**PASSAGE PROVIDED**.
The falsifiability criterion carries an important implication: what C. S. Peirce called "falliblism:" namely, that for any assertion (including all scientific assertions) to be meaningful, it must be logically possible for the assertion to be proven wrong. And if a meaningful assertion must be falsifiable, then no meaningful assertion is absolute.

But the difference between practical certainty and logical certainty (absolute) can at times be so infinitesimal, that it can be ignored.

For example, consider this generalization: "decapitation is always fatal." (Falsification: the old English "Ballad of Ann Boleyn:" "With 'er 'ed underneath 'er arm, she walks the bloody Tower.") We know what it would be like for the assertion to be false and all future decapitations can not be included in the "always," but I would stake my own life on it's being true -- on my never encountering some bloke walking around with his severed head underneath his arm.

The "practically certain" truth of thousands of scientific laws is confirmed daily through the successful operation of technology. If Ohm's Law were different by one percent from what it is known to be, this computer would not boot up. If Newton's Laws of motion or Kepler's Laws of celestial mechanics were wrong by a fraction of one percent, the Apollo missions would have failed, and synchronous orbit communications satellites could not be put in place. Engineers and inventors routinely assume these thousands of natural laws which, were they any different, would result in their gadgets not working.

**WHAT NEEDS TO BE DONE**. In the passage on falsifiability, what would have happened to the Apollo missions if Newton's Laws of motion or Kepler's Laws of celestial mechanics were wrong by a fraction of one percent? Please treat the records that follow as material separate from the passage on falsifiability.

**INFORMATION GIVEN**.

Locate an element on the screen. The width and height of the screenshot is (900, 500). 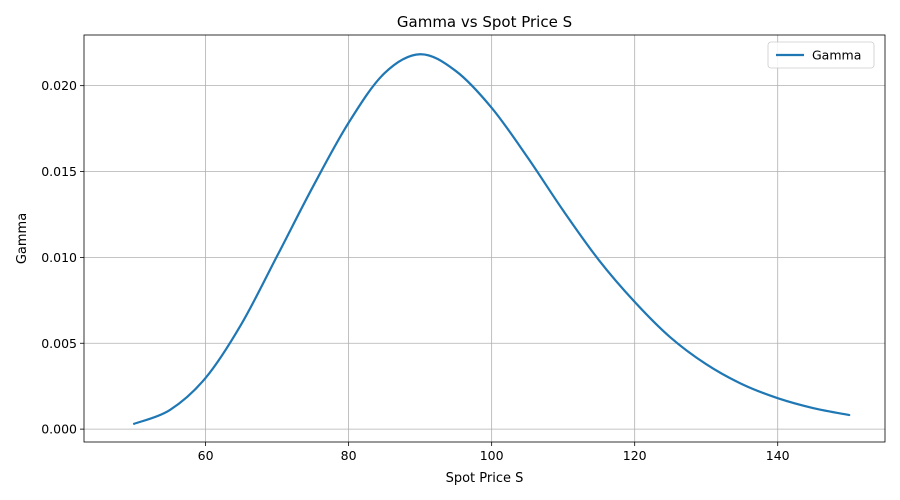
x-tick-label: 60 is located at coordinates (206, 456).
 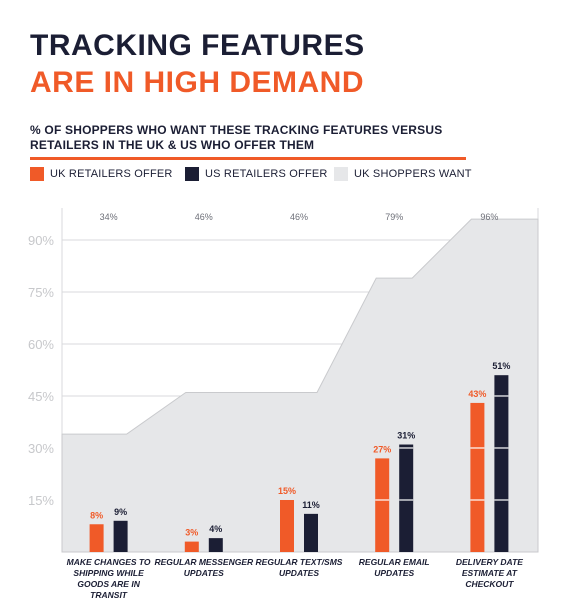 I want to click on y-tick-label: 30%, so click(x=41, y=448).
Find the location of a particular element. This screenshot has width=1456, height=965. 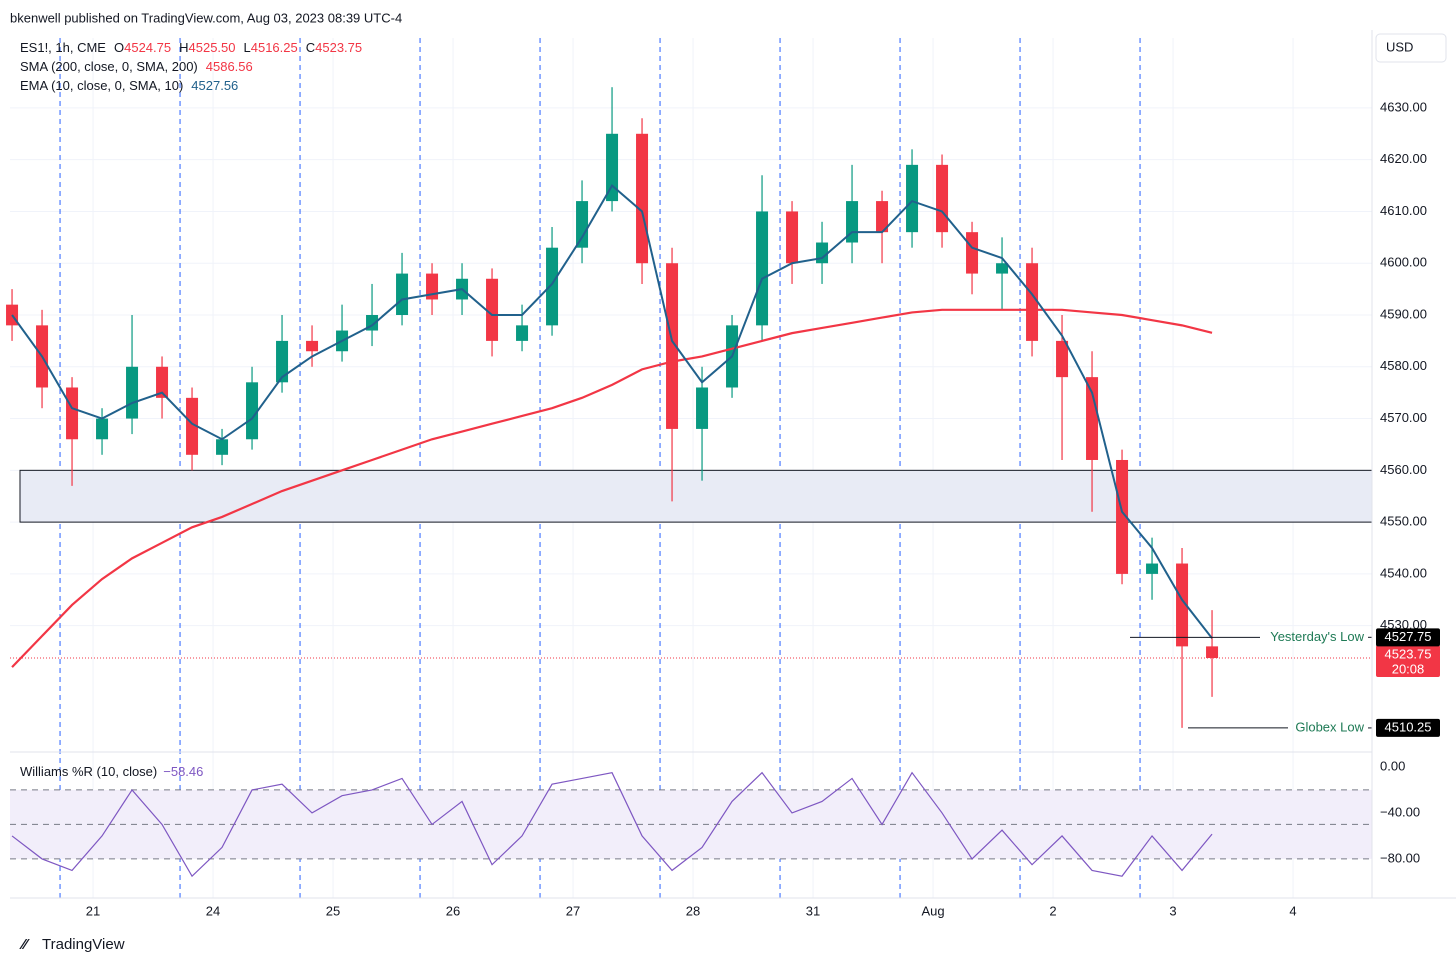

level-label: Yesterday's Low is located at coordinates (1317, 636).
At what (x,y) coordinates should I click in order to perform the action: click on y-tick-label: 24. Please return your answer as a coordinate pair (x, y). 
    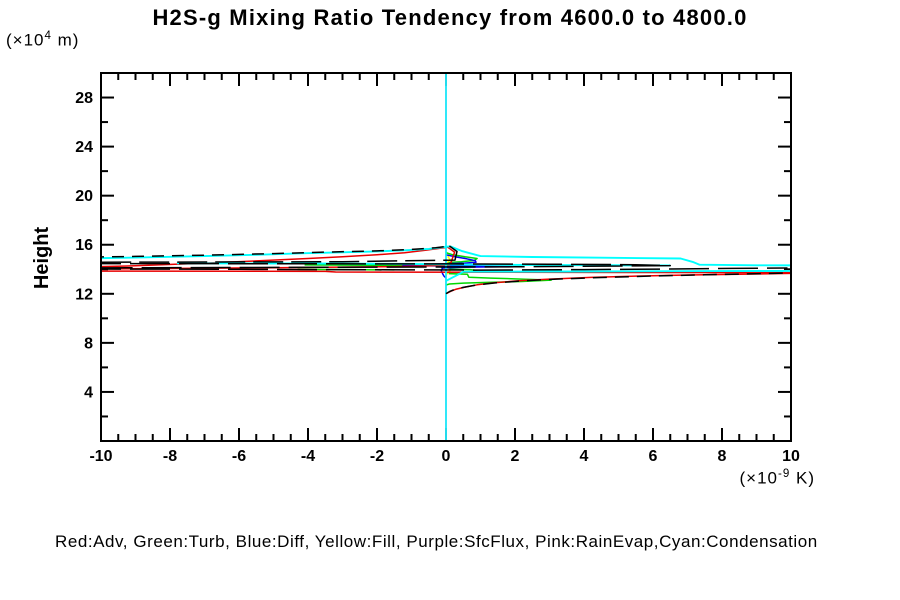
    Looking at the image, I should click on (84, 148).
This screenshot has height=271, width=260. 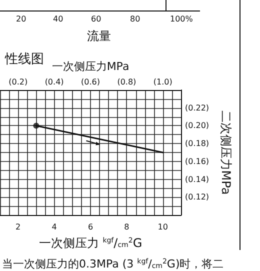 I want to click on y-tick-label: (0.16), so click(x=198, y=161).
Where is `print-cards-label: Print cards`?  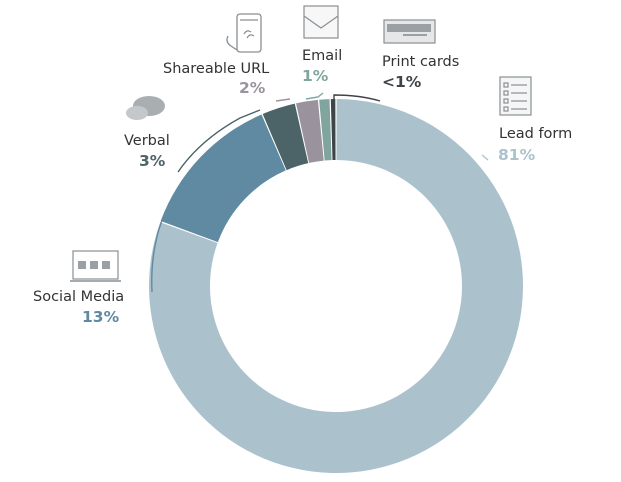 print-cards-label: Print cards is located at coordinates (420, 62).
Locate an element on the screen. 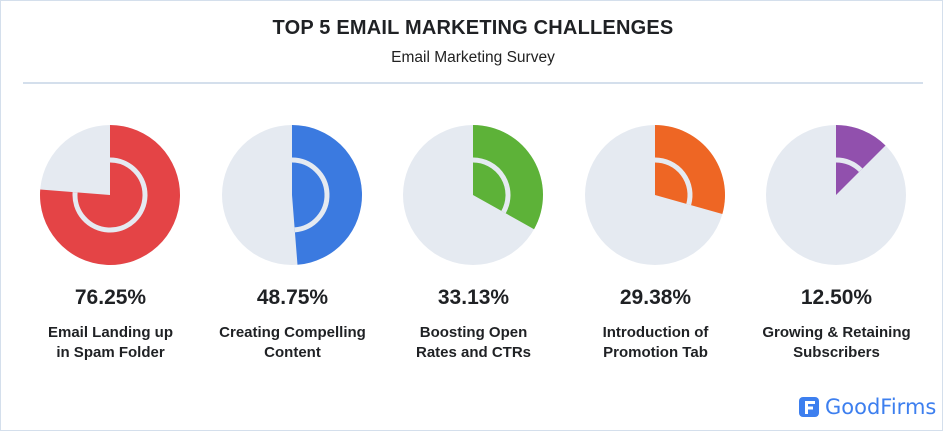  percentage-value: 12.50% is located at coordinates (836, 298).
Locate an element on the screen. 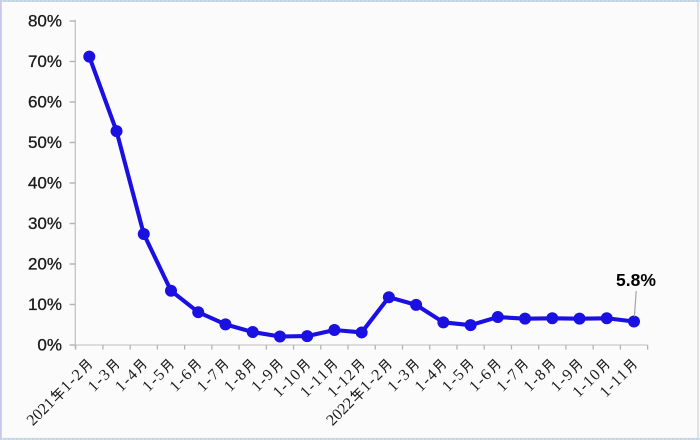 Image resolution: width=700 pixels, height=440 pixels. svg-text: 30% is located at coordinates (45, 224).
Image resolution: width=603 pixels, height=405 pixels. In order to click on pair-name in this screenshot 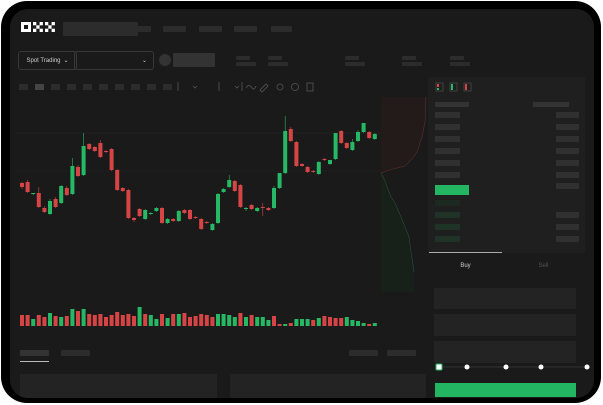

---

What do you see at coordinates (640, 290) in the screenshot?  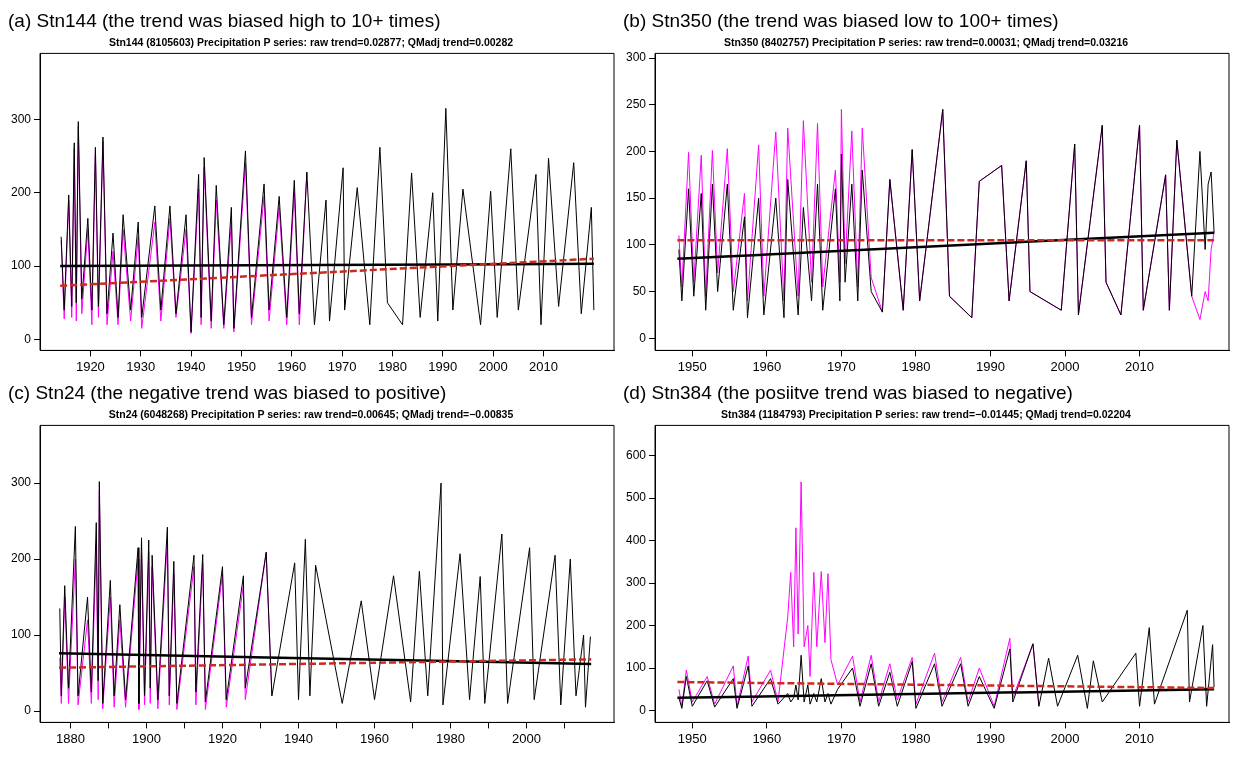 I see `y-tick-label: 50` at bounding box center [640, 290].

==

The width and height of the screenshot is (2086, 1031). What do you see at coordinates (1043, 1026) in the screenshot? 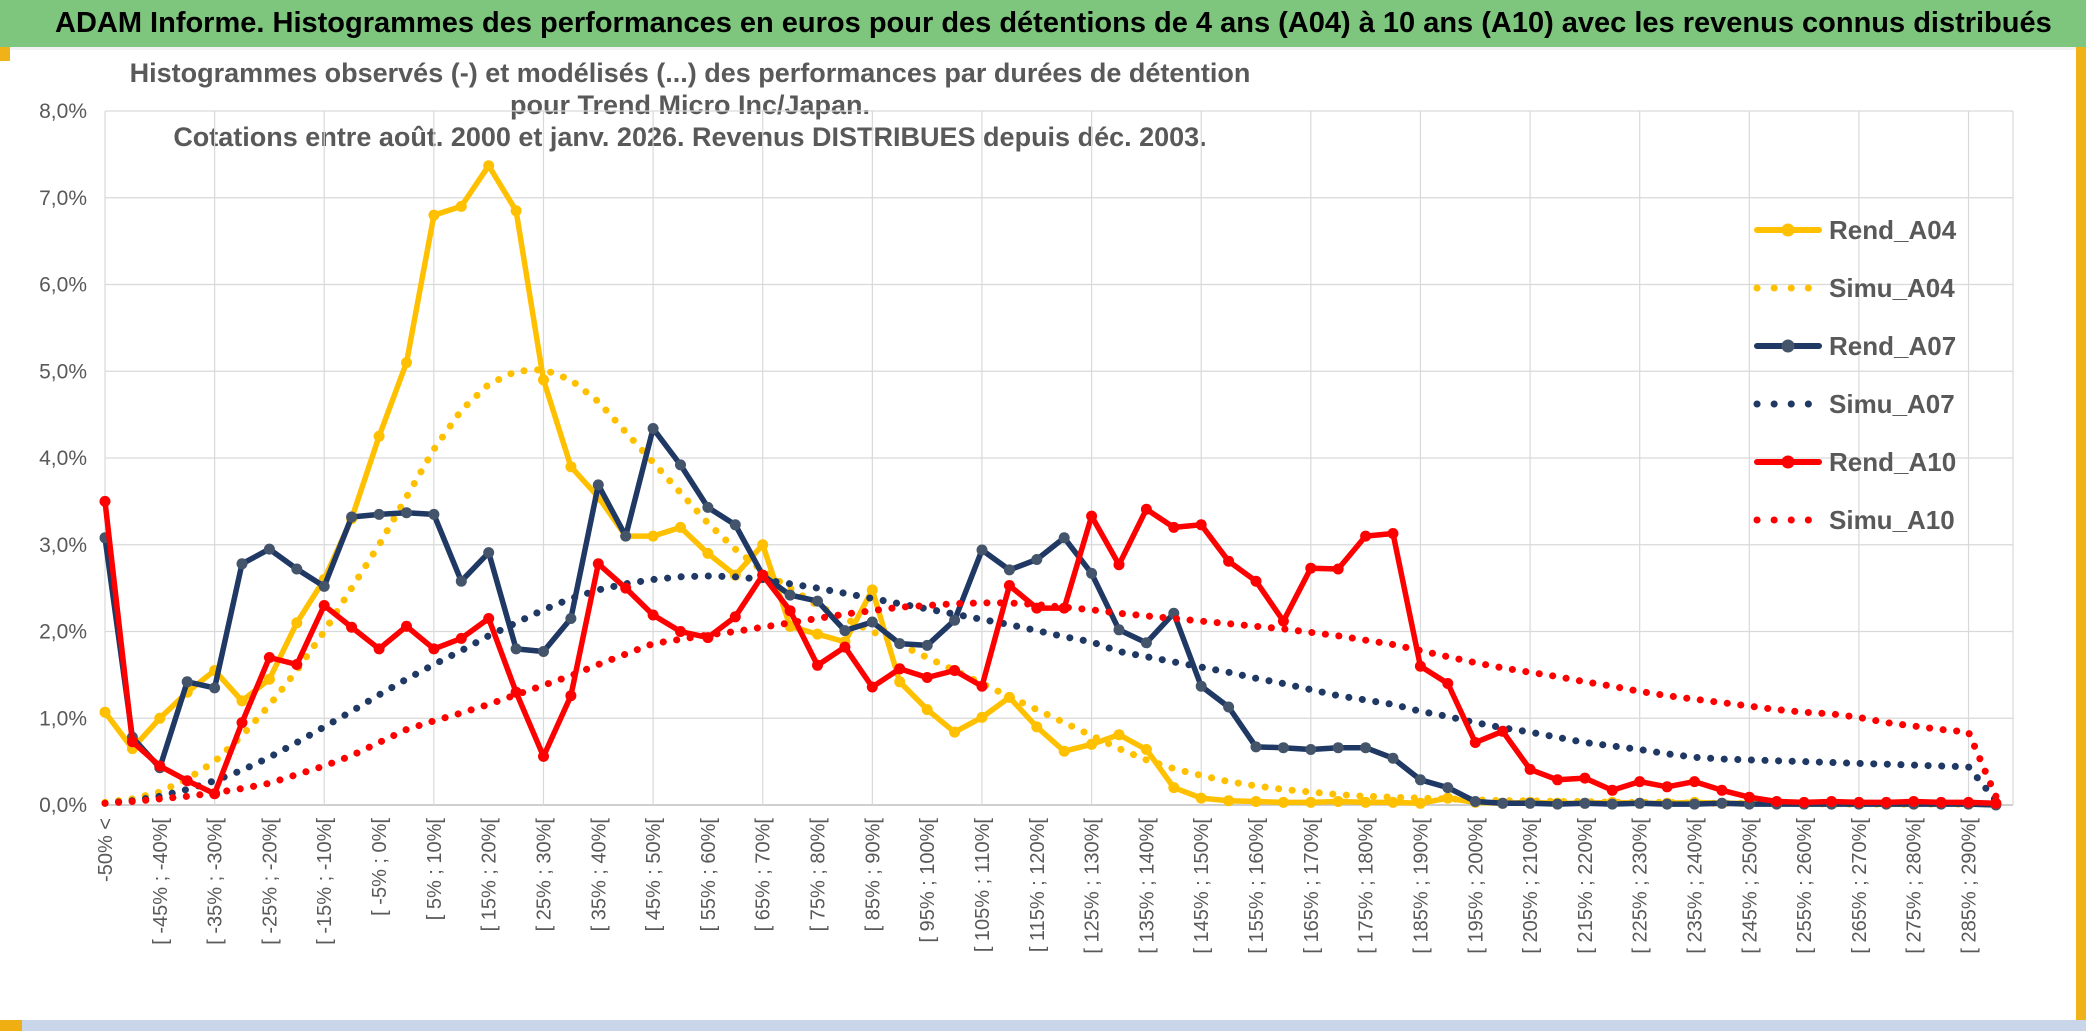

**EXERCISE RESPONSE**. The Apollo missions would have failed.